Photo Credit: Yitzhar's Facebook page
Coats hanging at the Yitzhar men's mikvah

Legal aid society Honenu on Tuesday filed an $8,500 suit with the Jerusalem Magistrate Court on behalf of a Yitzhar yeshiva student, against policemen from the Central Unit of the Judea and Samaria Police. The grounds for the suit are violation of privacy and sexual harassment following the entrance of policemen into the Yitzhar mikvah in order to demand the complainant’s ID card while he was naked.

The incident took place on April 30, 2017, when police carrying out a raid in Yitzhar, an Israeli community south of Shechem, entered the mens’ mikvah in search of a suspect. The plaintiff described his encounter with them:


“I went to the mikvah to immerse before early morning prayers, and suddenly, while in the shower, the curtain was pulled open and a riot policeman Yassam) shined a flashlight at me and demanded my ID card. I told him, ‘Are you crazy? You think I shower with my ID card on?

“He left. I expected him to wait for me outside the mikvah. I immersed and went to the dressing room with a towel covering myself. He was waiting for me there and took my personal information. Only then did he allow me to get dressed. It was an embarrassing and humiliating experience. Their conduct was inhumane and insulting.”

On May 3, 2017, a complaint was filed against said policemen and detectives from the Judea and Samaria Central Unit Police regarding the police check on a Yitzhar resident while he was nude and showering at the mikvah. The complaint was rejected by the police.

In a statement accompanying the lawsuit, Honenu Attorney Chayim Bleicher told the Jerusalem Magistrate Court that “many red lines have been crossed concerning the violation of privacy rights and human dignity, for which there was neither cause nor need.”

Bleicher stated that entering a place such as a mikvah in which people are generally not clothed exacerbates the violation and police should have exercised better judgment before abruptly entering the site in an manner which would definitely violate the privacy of the people present.

Bleicher described the repeated violations of privacy during the incident: “After the policemen discerned the presence of the complainant, who was completely naked at the time, they shined a flashlight on him and demanded his ID card, which increased the humiliation and the severity of the sexual harassment.”

“Also, after the complainant left the shower, the policemen began to interrogate him and verify his identity without allowing him time to get organized and dressed according to the norms of human decency.”

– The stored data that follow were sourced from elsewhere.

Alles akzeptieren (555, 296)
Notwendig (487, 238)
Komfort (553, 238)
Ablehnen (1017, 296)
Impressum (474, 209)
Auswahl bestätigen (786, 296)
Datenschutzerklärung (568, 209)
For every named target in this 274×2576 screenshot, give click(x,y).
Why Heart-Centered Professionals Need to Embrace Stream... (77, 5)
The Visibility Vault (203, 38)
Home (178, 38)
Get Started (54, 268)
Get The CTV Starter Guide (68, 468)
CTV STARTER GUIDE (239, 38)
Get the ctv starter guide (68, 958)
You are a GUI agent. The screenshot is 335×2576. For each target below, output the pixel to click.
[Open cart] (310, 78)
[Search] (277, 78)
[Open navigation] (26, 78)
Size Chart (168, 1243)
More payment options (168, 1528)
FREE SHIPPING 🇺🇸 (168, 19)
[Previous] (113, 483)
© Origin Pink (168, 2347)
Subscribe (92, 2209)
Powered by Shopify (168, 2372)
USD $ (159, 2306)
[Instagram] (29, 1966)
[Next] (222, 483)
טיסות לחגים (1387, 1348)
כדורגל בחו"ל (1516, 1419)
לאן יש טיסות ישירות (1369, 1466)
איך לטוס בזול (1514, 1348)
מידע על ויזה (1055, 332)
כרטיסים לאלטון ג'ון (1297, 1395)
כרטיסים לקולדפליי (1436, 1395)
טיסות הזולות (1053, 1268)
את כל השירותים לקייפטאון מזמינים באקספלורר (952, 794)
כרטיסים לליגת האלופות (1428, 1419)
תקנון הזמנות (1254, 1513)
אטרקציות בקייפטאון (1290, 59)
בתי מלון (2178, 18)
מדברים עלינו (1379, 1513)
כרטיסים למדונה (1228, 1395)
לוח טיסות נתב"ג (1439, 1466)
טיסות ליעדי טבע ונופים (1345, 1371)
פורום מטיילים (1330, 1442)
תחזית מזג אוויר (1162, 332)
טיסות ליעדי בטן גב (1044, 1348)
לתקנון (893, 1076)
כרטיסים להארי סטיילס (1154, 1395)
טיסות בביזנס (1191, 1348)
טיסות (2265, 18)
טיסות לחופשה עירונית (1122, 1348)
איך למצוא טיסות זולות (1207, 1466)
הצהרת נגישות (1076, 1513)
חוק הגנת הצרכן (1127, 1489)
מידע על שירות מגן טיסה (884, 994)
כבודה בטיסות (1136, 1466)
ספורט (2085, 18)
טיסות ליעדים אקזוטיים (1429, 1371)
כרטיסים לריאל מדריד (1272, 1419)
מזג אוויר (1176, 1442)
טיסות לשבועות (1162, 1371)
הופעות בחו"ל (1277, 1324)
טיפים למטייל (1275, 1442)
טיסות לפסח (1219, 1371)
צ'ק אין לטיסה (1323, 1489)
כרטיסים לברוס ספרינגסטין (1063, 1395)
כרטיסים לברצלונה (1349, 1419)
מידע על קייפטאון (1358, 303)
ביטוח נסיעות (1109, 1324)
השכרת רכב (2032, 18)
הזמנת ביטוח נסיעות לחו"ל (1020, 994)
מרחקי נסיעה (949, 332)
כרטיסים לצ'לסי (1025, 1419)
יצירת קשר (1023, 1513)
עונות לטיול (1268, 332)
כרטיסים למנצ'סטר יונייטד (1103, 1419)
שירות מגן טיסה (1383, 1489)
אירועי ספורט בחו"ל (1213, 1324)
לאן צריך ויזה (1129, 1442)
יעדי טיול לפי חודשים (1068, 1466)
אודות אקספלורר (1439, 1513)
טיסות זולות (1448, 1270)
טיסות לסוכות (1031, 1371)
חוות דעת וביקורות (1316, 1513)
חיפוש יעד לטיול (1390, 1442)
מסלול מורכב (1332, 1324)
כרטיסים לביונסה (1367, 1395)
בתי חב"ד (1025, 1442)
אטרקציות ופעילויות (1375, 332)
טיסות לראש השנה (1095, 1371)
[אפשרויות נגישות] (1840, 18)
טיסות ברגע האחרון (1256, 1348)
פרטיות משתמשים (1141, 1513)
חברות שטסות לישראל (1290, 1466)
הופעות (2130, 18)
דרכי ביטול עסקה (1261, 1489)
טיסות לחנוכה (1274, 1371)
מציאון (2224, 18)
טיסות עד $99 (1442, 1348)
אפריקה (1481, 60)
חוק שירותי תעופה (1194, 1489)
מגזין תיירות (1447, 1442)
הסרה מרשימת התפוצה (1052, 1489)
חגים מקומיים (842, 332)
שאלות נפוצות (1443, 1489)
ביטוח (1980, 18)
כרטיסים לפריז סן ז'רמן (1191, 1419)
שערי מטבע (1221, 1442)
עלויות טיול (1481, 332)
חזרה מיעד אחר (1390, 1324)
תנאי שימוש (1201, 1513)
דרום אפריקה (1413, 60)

“The entire incident transpired in the mikvah building, in the presence of other men in addition to the complainant. In the end the policemen determined that the student was not the suspect for whom they were searching and left him alone.”

The complainant and his attorneys are of the opinion that the conduct of the policemen indicates “an ingrained presence of inappropriate norms among the security forces regarding their treatment of the residents of Yitzhar and the surrounding area, which were evident in this incident due to the hurtful and humiliating conduct.”

Honenu Attorney Bleicher also stated that “it is important that the laws of human rights, individual rights and certainly the right to privacy are kept regarding all citizens, including Yitzhar residents.”

“There is no cause for their rights to be trampled. It is important that the policemen understand and admit this, and also that if they want to fulfill their duties, they carry them out in accordance with the law, in a manner which respects individuals and does not harm citizens. When there is an extreme deviation from appropriate conduct, we have no choice other than to file suit and compensate the injured individuals. We hope that [the ramifications of] this incident will serve as a deterrent.”